Provided data: Begin

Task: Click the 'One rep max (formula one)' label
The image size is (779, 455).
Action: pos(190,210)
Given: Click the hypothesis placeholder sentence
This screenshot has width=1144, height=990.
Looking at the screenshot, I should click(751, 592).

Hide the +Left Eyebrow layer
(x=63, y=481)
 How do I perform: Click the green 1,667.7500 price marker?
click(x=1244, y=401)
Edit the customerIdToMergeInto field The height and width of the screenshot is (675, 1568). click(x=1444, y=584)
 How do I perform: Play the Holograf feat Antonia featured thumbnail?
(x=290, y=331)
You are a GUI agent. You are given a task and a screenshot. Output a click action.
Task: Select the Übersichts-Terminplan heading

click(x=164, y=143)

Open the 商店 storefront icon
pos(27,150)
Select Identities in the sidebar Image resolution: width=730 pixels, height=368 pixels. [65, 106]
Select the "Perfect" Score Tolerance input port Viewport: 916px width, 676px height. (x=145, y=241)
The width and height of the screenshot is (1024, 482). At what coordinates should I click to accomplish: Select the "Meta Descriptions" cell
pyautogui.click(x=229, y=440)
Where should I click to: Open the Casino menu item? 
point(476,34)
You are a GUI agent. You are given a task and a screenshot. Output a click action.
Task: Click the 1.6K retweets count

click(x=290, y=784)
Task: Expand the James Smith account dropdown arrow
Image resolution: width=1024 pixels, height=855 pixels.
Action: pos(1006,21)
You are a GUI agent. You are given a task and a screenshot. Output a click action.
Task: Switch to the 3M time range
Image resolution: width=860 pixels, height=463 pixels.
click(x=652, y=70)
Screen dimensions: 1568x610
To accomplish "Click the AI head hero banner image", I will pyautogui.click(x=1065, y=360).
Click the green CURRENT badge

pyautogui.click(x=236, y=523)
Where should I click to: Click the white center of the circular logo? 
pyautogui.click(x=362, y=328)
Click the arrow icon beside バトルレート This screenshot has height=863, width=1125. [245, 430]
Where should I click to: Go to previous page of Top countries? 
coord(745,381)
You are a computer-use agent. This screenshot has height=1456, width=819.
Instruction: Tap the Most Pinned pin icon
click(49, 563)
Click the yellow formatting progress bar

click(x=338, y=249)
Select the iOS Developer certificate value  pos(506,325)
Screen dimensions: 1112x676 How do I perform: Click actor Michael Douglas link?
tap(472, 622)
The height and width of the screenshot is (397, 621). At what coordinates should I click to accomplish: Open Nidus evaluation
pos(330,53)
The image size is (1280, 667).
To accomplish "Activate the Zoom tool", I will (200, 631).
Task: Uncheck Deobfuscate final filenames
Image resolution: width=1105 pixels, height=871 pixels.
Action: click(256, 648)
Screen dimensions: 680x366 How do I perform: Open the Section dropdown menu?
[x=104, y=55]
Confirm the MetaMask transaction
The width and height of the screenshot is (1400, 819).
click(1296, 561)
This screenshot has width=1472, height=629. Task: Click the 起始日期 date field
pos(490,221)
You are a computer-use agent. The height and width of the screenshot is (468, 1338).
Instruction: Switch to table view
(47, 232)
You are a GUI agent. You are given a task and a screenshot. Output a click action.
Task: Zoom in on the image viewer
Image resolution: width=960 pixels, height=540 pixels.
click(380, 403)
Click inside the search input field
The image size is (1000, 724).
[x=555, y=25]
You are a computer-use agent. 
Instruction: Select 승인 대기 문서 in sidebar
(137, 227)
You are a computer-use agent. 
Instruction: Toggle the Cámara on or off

Provided data: End

Return the listing in full, matching each word exactly.

## Response
Task: Click the 'One rep max (formula one)' label
The image size is (779, 455).
Action: pos(190,210)
Given: Click the hypothesis placeholder sentence
This screenshot has width=1144, height=990.
Looking at the screenshot, I should click(751, 592).

Hide the +Left Eyebrow layer
(x=63, y=481)
 How do I perform: Click the green 1,667.7500 price marker?
click(x=1244, y=401)
Edit the customerIdToMergeInto field The height and width of the screenshot is (675, 1568). click(x=1444, y=584)
 How do I perform: Play the Holograf feat Antonia featured thumbnail?
(x=290, y=331)
You are a GUI agent. You are given a task and a screenshot. Output a click action.
Task: Select the Übersichts-Terminplan heading

click(x=164, y=143)

Open the 商店 storefront icon
pos(27,150)
Select Identities in the sidebar Image resolution: width=730 pixels, height=368 pixels. [65, 106]
Select the "Perfect" Score Tolerance input port Viewport: 916px width, 676px height. (x=145, y=241)
The width and height of the screenshot is (1024, 482). At what coordinates should I click to accomplish: Select the "Meta Descriptions" cell
pyautogui.click(x=229, y=440)
Where should I click to: Open the Casino menu item? 
point(476,34)
You are a GUI agent. You are given a task and a screenshot. Output a click action.
Task: Click the 1.6K retweets count

click(x=290, y=784)
Task: Expand the James Smith account dropdown arrow
Image resolution: width=1024 pixels, height=855 pixels.
Action: pos(1006,21)
You are a GUI agent. You are given a task and a screenshot. Output a click action.
Task: Switch to the 3M time range
Image resolution: width=860 pixels, height=463 pixels.
click(x=652, y=70)
Screen dimensions: 1568x610
To accomplish "Click the AI head hero banner image", I will pyautogui.click(x=1065, y=360).
Click the green CURRENT badge

pyautogui.click(x=236, y=523)
Where should I click to: Click the white center of the circular logo? 
pyautogui.click(x=362, y=328)
Click the arrow icon beside バトルレート This screenshot has height=863, width=1125. [245, 430]
Where should I click to: Go to previous page of Top countries? 
coord(745,381)
You are a computer-use agent. This screenshot has height=1456, width=819.
Instruction: Tap the Most Pinned pin icon
click(49, 563)
Click the yellow formatting progress bar

click(x=338, y=249)
Select the iOS Developer certificate value  pos(506,325)
Screen dimensions: 1112x676 How do I perform: Click actor Michael Douglas link?
tap(472, 622)
The height and width of the screenshot is (397, 621). At what coordinates should I click to accomplish: Open Nidus evaluation
pos(330,53)
The image size is (1280, 667).
To accomplish "Activate the Zoom tool", I will (200, 631).
Task: Uncheck Deobfuscate final filenames
Image resolution: width=1105 pixels, height=871 pixels.
Action: click(256, 648)
Screen dimensions: 680x366 How do I perform: Open the Section dropdown menu?
[x=104, y=55]
Confirm the MetaMask transaction
The width and height of the screenshot is (1400, 819).
click(1296, 561)
This screenshot has width=1472, height=629. Task: Click the 起始日期 date field
pos(490,221)
You are a computer-use agent. The height and width of the screenshot is (468, 1338).
Instruction: Switch to table view
(47, 232)
You are a GUI agent. You are given a task and a screenshot. Output a click action.
Task: Zoom in on the image viewer
Image resolution: width=960 pixels, height=540 pixels.
click(380, 403)
Click inside the search input field
The image size is (1000, 724).
[x=555, y=25]
You are a computer-use agent. 
Instruction: Select 승인 대기 문서 in sidebar
(137, 227)
You are a computer-use agent. 
Instruction: Toggle the Cámara on or off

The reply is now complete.